In the evening the sun plunges dramatically into the sea leaving a wash of red and gold. As I rush out with my camera a beautiful fox leaps over the wall, bold and proud. The world is magic and I am enthralled by spring unfolding outside my door. Waking each morning is an adventure. I cannot wait to leap out into rainbow days of changing colour and texture.

In the first months here relentless winds bent the trees in half and drove through the garden like a hurricane making all untethered things fly past the window. The camellias, great shiny green bushes of rose red, pink stood bravely in the lea of the storms and their blooms blistered cruelly. Then, suddenly, the winds softened, the storms were over. In a day it was summer, the birds sang in my overgrown jungle and the cat howled to the moon to be let out. The weather here cannot go unnoticed, it is as fickle and moody as a teenager. One day it is like like Crete, another day as bitter as a Scottish Island.

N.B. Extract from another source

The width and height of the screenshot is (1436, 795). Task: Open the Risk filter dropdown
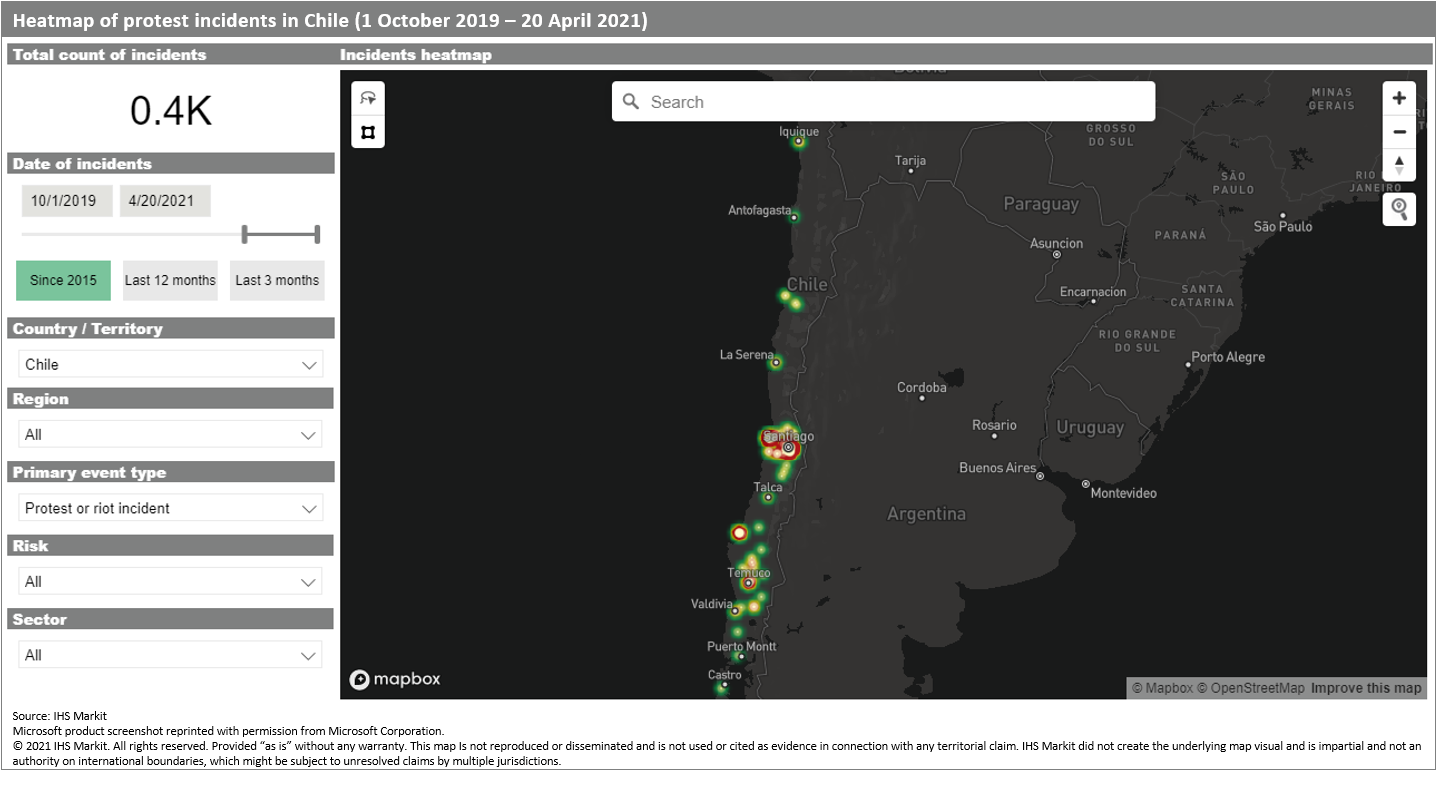[171, 582]

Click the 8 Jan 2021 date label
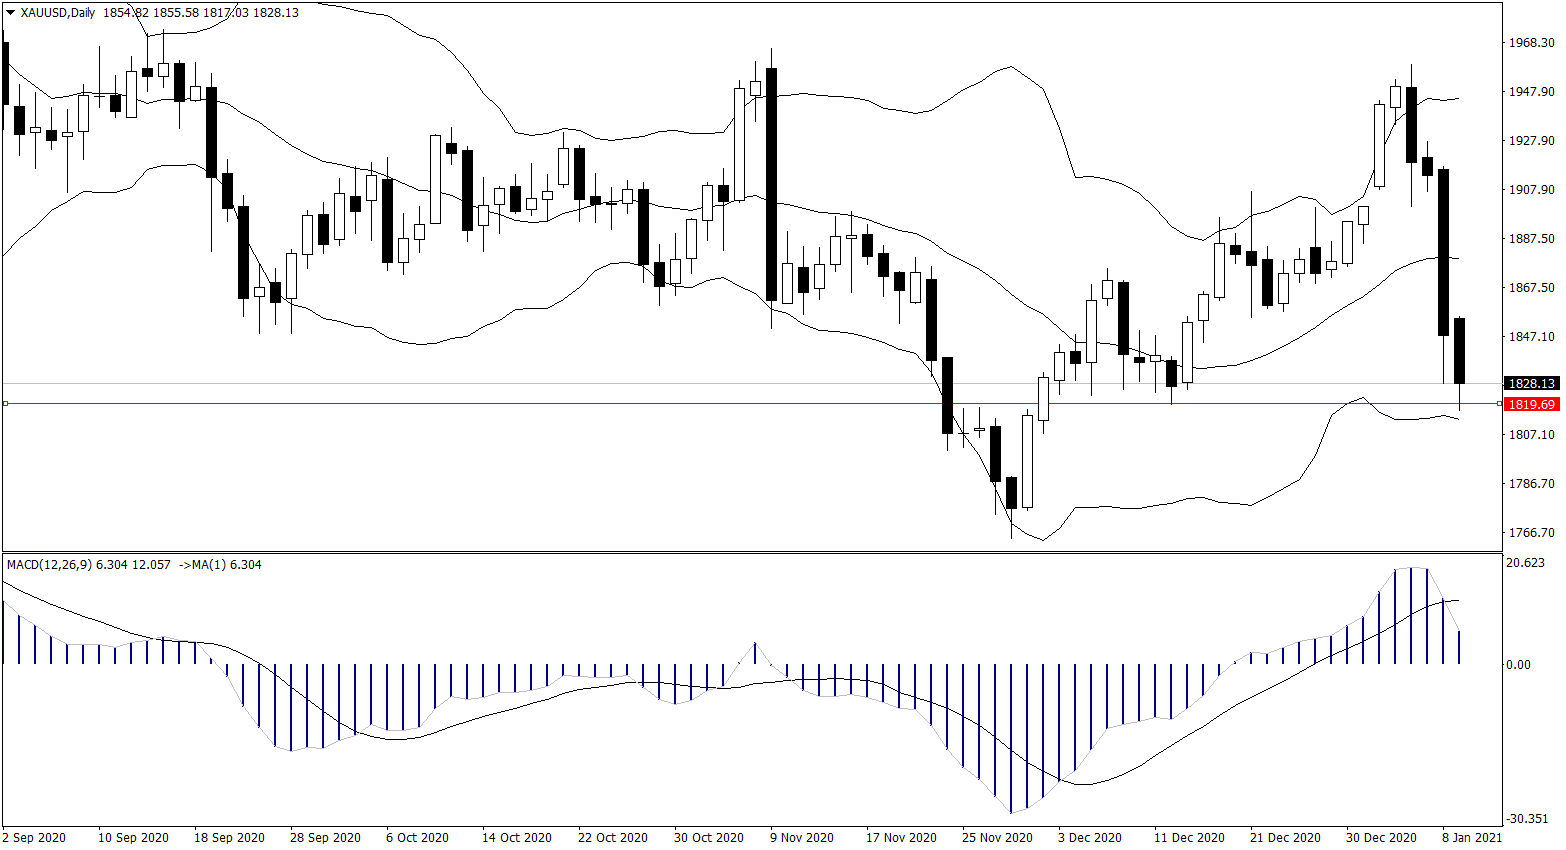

I find if I get up early to walk then I can happily move to my desk and write for six hours at a time without feeling deprived. I have set up office in a  tiny room facing the garden. It is like a rat’s nest for I have no shelves yet. But it is my space and  I can write in utter peace. The only thing I can hear are the soound of  birds and in rough weather the roar of the ocean.

The only flaw, so far, is the sound of raw and cruel nature. This is Paradise on earth for my beautiful cat who has turned into a psychopathic  killer. Many mornings are punctuated by the screams of baby rabbits. It is deeply upsetting. I save as many as I can but it is not a battle I am going to win

Just before I moved I signed a two book deal with HarperCollins. My new book is due to be delivered in July.

I took a bit of a gamble moving out of a small town and buying a house down an unmade road in the middle of fields. I feel so lucky to have found such a serene, happy and perfect place to write.  I am ignoring the unpacked boxes, the dust and untidy rooms; the work that will need doing to the house, my Mini that is having trouble with the potholed track. In two months I have to finish and deliver a book and just writing that sentence induces a frisson of fear and excitement.

Moving back to the country feels like coming home after a long journey. It is like taking a deep, wonderful, powerful life enhancing breath.